— Collected data entries —
--------------------

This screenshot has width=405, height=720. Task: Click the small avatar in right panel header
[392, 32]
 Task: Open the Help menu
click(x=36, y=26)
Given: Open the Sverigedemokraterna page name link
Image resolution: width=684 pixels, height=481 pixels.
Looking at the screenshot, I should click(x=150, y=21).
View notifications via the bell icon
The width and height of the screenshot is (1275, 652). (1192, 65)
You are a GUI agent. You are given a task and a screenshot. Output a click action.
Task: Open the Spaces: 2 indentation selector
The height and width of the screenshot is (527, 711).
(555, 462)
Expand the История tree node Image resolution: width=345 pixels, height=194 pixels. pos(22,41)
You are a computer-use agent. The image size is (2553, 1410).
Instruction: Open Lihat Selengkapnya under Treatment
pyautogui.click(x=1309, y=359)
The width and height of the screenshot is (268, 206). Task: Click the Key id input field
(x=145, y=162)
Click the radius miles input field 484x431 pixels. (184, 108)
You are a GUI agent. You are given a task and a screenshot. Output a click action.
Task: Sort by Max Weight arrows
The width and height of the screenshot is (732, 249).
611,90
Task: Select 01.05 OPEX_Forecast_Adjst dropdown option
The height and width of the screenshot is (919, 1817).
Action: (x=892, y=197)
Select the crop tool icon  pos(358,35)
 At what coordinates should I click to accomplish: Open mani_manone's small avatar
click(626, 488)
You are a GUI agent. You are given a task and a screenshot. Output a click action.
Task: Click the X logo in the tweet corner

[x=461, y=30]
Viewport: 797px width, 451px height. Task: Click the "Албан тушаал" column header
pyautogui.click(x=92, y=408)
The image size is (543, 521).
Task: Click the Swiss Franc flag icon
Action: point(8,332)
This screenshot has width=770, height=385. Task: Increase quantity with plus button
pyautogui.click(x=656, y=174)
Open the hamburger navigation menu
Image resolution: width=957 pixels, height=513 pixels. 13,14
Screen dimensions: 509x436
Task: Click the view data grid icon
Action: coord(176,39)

--------------------

— YOUR GOAL —
Express every line of the rows above as a Markdown table with the columns No. and Line. Number each line in order and leave out blank lines.

— SOLVED EXERCISE —
| No. | Line |
|---|---|
| 1 | This screenshot has width=405, height=720. Task: Click the small avatar in right panel header |
| 2 | [392, 32] |
| 3 |  Task: Open the Help menu |
| 4 | click(x=36, y=26) |
| 5 | Given: Open the Sverigedemokraterna page name link |
| 6 | Image resolution: width=684 pixels, height=481 pixels. |
| 7 | Looking at the screenshot, I should click(x=150, y=21). |
| 8 | View notifications via the bell icon |
| 9 | The width and height of the screenshot is (1275, 652). (1192, 65) |
| 10 | You are a GUI agent. You are given a task and a screenshot. Output a click action. |
| 11 | Task: Open the Spaces: 2 indentation selector |
| 12 | The height and width of the screenshot is (527, 711). |
| 13 | (555, 462) |
| 14 | Expand the История tree node Image resolution: width=345 pixels, height=194 pixels. pos(22,41) |
| 15 | You are a computer-use agent. The image size is (2553, 1410). |
| 16 | Instruction: Open Lihat Selengkapnya under Treatment |
| 17 | pyautogui.click(x=1309, y=359) |
| 18 | The width and height of the screenshot is (268, 206). Task: Click the Key id input field |
| 19 | (x=145, y=162) |
| 20 | Click the radius miles input field 484x431 pixels. (184, 108) |
| 21 | You are a GUI agent. You are given a task and a screenshot. Output a click action. |
| 22 | Task: Sort by Max Weight arrows |
| 23 | The width and height of the screenshot is (732, 249). |
| 24 | 611,90 |
| 25 | Task: Select 01.05 OPEX_Forecast_Adjst dropdown option |
| 26 | The height and width of the screenshot is (919, 1817). |
| 27 | Action: (x=892, y=197) |
| 28 | Select the crop tool icon  pos(358,35) |
| 29 |  At what coordinates should I click to accomplish: Open mani_manone's small avatar |
| 30 | click(626, 488) |
| 31 | You are a GUI agent. You are given a task and a screenshot. Output a click action. |
| 32 | Task: Click the X logo in the tweet corner |
| 33 | [x=461, y=30] |
| 34 | Viewport: 797px width, 451px height. Task: Click the "Албан тушаал" column header |
| 35 | pyautogui.click(x=92, y=408) |
| 36 | The image size is (543, 521). |
| 37 | Task: Click the Swiss Franc flag icon |
| 38 | Action: point(8,332) |
| 39 | This screenshot has width=770, height=385. Task: Increase quantity with plus button |
| 40 | pyautogui.click(x=656, y=174) |
| 41 | Open the hamburger navigation menu |
| 42 | Image resolution: width=957 pixels, height=513 pixels. 13,14 |
| 43 | Screen dimensions: 509x436 |
| 44 | Task: Click the view data grid icon |
| 45 | Action: coord(176,39) |